*** Document ***
Learning from Successful Creative Organisations

WATERHOLE:  image by Heyheyuwb at en.wikipedia

WATERHOLE: image by Heyheyuwb at en.wikipedia

What are the key common features between most creative office spaces?

  • First and foremost, there is a shared understanding of the culture of the organisation
  • Diversity in design of spaces, to allow people choice & ownership of their workspace & flexibility to redesign workspace so that it best suits the type of work you are doing at the time;
  • Different kinds of spaces for collaboration, reflection, informal & formal meeting spaces, such as neighbourhood spaces & private spaces, fun spaces, rejuvenation spaces, “hanging out” spaces & working spaces.

Why is office space deemed so important?

Research is showing that physical space can impact on the productivity of employees (and therefore company productivity), but more importantly on the health  well being of employees.  We are spending more & more time working, so our workplaces have to meet more of our needs (eg. health & well being)  beyond just our working needs.  There is a saying “Happy wife, happy life” that I think can be applied to workplaces too – happy employees, happy company.
*** Supplied records ***
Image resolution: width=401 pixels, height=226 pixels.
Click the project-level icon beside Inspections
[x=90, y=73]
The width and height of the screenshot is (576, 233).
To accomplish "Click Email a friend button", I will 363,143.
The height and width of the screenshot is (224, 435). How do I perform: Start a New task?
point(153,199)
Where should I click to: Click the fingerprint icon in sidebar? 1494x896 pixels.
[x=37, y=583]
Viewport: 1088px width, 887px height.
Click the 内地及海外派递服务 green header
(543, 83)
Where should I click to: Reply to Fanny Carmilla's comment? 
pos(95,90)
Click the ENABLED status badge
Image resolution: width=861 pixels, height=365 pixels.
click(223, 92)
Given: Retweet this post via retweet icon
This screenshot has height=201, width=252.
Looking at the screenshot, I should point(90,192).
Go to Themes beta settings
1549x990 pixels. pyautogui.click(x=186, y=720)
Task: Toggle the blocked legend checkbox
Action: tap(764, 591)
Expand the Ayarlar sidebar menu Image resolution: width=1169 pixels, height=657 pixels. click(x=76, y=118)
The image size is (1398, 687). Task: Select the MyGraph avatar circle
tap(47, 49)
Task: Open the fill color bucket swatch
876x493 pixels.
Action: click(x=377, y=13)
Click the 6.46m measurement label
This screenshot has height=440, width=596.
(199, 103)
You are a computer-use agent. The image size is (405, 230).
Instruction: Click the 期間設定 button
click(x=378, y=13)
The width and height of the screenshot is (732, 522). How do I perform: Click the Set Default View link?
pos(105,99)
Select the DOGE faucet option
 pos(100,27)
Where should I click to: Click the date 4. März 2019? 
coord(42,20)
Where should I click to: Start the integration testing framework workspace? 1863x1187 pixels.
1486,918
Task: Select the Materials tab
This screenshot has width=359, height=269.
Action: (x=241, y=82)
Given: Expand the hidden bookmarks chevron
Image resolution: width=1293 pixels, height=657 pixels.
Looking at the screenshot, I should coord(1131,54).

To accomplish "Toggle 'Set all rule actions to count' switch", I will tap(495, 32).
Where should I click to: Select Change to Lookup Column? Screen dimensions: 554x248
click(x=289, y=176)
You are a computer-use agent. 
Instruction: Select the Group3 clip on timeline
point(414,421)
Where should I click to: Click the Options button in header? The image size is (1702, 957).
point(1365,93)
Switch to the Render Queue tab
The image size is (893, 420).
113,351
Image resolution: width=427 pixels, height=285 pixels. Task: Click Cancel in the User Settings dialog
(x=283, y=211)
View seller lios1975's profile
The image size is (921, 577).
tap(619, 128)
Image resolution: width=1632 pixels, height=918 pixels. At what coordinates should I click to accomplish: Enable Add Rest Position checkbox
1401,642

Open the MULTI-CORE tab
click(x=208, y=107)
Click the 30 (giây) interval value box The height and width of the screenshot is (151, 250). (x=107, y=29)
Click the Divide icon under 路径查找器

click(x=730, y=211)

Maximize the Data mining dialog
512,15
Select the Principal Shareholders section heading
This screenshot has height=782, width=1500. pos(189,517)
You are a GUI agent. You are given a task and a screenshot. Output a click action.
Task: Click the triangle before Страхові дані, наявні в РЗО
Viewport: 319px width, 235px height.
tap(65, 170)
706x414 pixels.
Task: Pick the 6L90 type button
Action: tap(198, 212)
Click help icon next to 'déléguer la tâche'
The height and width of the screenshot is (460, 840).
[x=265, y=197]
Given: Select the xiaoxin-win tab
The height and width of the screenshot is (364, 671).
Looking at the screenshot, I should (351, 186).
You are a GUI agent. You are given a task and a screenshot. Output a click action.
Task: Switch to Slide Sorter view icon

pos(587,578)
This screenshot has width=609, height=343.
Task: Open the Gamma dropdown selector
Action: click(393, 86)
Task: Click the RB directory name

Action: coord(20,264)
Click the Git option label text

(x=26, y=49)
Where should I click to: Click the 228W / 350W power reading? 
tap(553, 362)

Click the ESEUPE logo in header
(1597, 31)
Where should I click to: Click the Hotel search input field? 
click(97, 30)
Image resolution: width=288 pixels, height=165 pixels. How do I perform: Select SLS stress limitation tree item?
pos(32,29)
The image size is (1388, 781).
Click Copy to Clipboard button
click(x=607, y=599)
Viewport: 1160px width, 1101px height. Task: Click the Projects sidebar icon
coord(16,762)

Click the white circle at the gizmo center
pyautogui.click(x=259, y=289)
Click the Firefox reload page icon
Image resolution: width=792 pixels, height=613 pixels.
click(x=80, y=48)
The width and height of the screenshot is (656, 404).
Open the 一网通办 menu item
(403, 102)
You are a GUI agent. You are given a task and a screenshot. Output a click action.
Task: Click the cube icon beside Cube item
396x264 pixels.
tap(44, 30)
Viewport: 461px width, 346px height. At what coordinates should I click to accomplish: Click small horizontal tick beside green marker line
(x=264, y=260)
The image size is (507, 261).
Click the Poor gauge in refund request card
***
# Goals
a - Set down word for word the portion of the text on creative office spaces between "What are the" and "deemed so important?", inclusive.
b - Supply the next part of the text on creative office spaces, continuing on from its final sentence.
The entries have no connection to the text on creative office spaces.

# Answers to the tasks
a -
What are the key common features between most creative office spaces?

  • First and foremost, there is a shared understanding of the culture of the organisation
  • Diversity in design of spaces, to allow people choice & ownership of their workspace & flexibility to redesign workspace so that it best suits the type of work you are doing at the time;
  • Different kinds of spaces for collaboration, reflection, informal & formal meeting spaces, such as neighbourhood spaces & private spaces, fun spaces, rejuvenation spaces, “hanging out” spaces & working spaces.

Why is office space deemed so important?

b -
Workspaces need to be designed so people WANT to come to work.  Digital technology is allowing more people to work anytime and anywhere – what makes them WANT to come to work?  Employees themselves need input into the design of their workspace so they feel like they belong there.

How can I apply this to my workspace in a primary school library?  By asking myself, my students and staff these questions:

What puts a SMILE on your face in this space?

HOW do you like to learn?  How can this space help you do that?

How might the culture of an organisation help or hold back the development and use of a creative newly designed space?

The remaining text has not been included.